Headteachers who try to “game” the system by removing a student that can drag down their ranking have “lost sight of the purpose of education”, says the Ofted chief.
“Dealing with students of different needs isn’t always easy but in the end the job of educators is to do what’s right by children.
The practice of expelling pupils before GCSEs at the end of Year 11 - is said to be on the rise, particularly among children with special educational needs.
“Children with Special Educational Needs are not a problem to be pushed out of sight and out of mind.”
Ms Spielman’s criticism of off rolling is part of a wider crackdown on schools which employ dubious methods to try and boost their position in league tables.
Ofsted is currently conducting a review into the breadth of curriculum being offered to pupils amid concern that teachers were sacrificing children’s education to improve exam results.
Earlier this year, the preliminary findings of the review found that schools are increasingly teaching GCSEs over three years instead of two in an attempt to drive up results.

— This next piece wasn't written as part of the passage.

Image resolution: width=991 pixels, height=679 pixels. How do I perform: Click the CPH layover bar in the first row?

The practice of gaming league tables is not a particularly UK phenomena. WhichSchoolAdvisor.com, which covers education provision around the world, sees it in all the markets it is in, and across curricula. For the IB Diploma, students are quietly and more gently just moved from the Diploma Program and onto the Certificate in order to game IBDP averages.

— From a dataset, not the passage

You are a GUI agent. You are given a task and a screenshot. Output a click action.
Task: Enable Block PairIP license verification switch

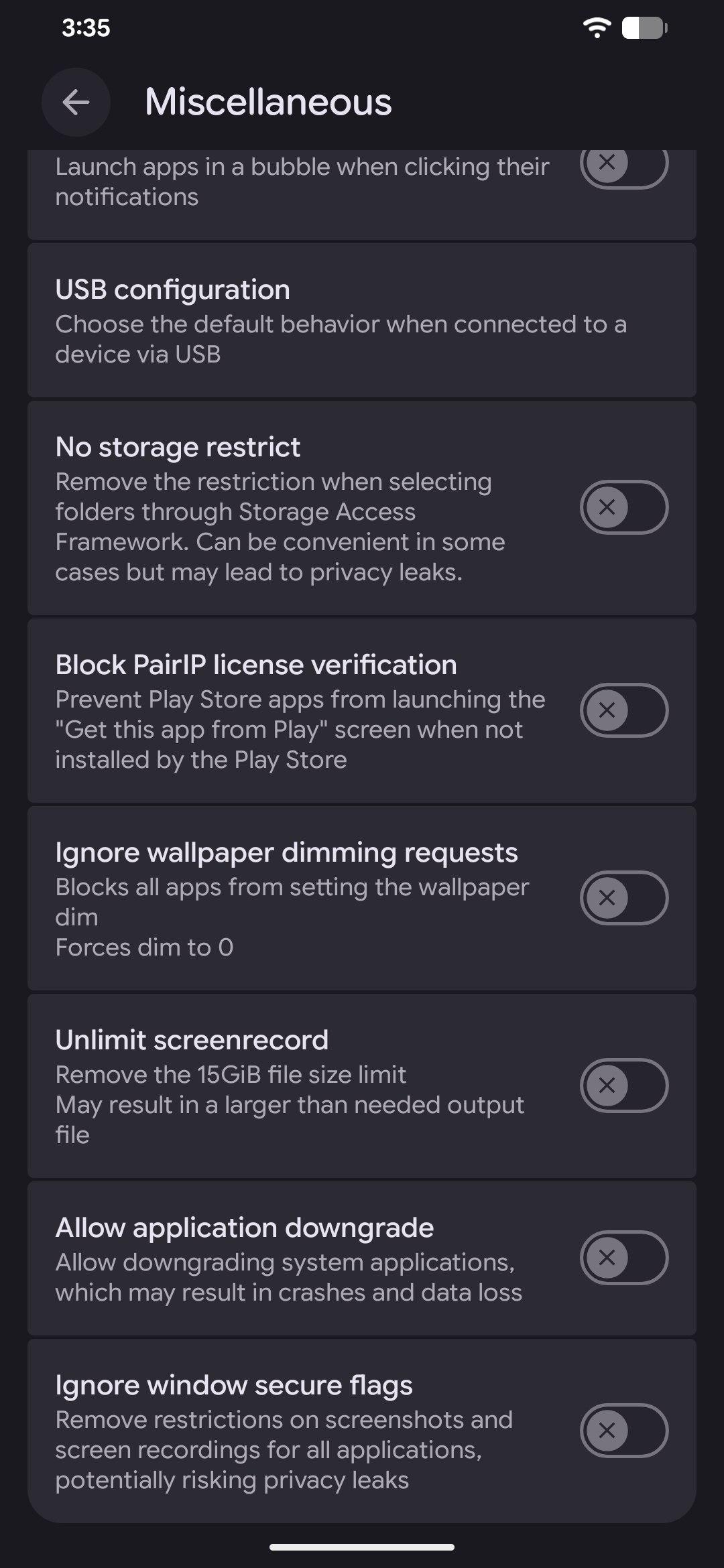click(x=623, y=710)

UK government figures show that 6,685 pupils were permanently excluded from schools in England in 2015-16, a study by the Institute for Public Policy Research thinktank found that far more pupils were being moved on using informal methods not recorded in official data. It claimed that 48,000 pupils are being educated in the “alternative provision” sector, which caters for excluded students, as well as thousands of others leaving their existing schools.